Given task:
Express the records between the lines holding "Click the Subtotal row label" and "pyautogui.click(x=585, y=100)", inclusive, as a two-column CSV headed task and click. Give one row per record, with its text under task and its answer under click, and put each value in a single quoted field with its line breaks turned into spaces.

+ + + + + + +

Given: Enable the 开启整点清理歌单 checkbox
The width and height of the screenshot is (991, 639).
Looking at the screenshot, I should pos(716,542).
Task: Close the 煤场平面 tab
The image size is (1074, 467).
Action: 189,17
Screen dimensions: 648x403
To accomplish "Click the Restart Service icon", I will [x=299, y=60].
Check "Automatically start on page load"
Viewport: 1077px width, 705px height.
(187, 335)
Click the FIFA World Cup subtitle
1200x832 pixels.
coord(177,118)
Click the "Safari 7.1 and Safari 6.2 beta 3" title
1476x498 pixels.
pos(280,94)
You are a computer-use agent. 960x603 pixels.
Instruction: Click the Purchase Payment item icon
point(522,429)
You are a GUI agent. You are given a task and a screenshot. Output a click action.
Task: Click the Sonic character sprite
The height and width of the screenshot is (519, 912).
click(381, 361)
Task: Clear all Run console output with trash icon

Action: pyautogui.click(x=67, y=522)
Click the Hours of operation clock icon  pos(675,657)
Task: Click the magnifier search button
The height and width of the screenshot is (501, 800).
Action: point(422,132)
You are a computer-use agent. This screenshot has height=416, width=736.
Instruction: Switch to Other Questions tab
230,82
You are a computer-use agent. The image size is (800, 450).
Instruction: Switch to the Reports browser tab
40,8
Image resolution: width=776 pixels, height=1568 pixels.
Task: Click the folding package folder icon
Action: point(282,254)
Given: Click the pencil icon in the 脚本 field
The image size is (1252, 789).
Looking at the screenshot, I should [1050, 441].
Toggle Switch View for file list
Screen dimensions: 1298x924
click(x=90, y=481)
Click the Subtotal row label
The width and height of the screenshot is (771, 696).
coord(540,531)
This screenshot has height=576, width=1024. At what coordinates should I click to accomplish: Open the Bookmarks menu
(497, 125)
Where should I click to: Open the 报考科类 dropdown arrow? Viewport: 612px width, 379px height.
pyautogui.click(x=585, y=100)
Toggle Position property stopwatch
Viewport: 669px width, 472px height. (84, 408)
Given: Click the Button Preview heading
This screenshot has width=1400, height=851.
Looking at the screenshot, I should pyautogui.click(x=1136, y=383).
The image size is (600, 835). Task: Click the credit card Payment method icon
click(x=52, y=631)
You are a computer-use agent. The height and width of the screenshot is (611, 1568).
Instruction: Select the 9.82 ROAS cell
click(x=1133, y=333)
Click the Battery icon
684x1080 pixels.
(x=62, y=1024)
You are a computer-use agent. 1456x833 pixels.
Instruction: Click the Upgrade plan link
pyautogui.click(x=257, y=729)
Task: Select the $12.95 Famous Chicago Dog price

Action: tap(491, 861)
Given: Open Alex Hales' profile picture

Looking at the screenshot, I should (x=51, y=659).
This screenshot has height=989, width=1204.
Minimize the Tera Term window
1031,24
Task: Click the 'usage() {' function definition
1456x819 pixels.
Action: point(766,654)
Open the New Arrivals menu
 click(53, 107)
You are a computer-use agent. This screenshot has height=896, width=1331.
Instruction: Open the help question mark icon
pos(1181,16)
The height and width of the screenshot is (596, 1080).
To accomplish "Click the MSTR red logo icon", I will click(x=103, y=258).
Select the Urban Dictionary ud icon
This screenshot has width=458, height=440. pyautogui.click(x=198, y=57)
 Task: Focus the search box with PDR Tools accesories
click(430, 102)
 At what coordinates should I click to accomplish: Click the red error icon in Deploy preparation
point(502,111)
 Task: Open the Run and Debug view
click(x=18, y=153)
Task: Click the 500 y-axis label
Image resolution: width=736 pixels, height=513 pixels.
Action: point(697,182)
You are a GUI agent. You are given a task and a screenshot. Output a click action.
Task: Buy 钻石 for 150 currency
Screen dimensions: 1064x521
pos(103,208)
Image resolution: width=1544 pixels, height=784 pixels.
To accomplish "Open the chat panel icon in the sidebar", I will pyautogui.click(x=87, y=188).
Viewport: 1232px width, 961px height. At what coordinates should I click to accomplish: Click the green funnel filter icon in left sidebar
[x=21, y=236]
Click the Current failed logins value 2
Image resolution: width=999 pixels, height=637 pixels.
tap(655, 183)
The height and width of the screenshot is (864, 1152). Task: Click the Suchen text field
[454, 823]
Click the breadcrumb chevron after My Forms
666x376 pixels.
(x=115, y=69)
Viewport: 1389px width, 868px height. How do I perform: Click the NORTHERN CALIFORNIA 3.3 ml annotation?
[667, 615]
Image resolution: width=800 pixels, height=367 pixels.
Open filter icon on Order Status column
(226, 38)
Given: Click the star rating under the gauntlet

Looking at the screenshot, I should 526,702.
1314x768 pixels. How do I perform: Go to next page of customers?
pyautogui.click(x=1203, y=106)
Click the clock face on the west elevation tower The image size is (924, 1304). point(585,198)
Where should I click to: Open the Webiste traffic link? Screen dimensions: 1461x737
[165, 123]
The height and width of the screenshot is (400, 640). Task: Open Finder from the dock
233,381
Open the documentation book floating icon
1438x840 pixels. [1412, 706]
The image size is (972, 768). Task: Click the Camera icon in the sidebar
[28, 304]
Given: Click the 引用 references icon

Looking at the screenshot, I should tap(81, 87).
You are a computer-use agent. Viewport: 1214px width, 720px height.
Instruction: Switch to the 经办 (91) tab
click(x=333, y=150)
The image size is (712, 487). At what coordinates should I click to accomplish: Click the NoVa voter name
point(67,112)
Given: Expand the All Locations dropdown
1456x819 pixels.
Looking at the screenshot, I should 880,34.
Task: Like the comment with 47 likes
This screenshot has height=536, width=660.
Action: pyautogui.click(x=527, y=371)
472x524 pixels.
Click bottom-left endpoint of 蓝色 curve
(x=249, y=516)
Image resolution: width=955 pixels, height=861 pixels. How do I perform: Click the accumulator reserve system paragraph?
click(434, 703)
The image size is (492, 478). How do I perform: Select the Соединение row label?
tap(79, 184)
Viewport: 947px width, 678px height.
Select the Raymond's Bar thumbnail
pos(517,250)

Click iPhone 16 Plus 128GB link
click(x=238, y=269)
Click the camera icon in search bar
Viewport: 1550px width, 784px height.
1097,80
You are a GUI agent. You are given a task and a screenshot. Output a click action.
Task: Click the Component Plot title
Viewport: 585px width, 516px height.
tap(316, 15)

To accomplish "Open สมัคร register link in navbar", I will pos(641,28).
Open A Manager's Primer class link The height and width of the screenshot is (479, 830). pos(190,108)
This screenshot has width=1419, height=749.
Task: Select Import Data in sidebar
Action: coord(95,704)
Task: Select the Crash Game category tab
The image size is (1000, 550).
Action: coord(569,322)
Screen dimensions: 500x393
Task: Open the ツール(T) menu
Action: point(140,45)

+ + + + + + +

Solution for this exercise:
task,click
"Click the Subtotal row label The width and height of the screenshot is (771, 696).","coord(540,531)"
"This screenshot has height=576, width=1024. At what coordinates should I click to accomplish: Open the Bookmarks menu","(497, 125)"
"Where should I click to: Open the 报考科类 dropdown arrow? Viewport: 612px width, 379px height.","pyautogui.click(x=585, y=100)"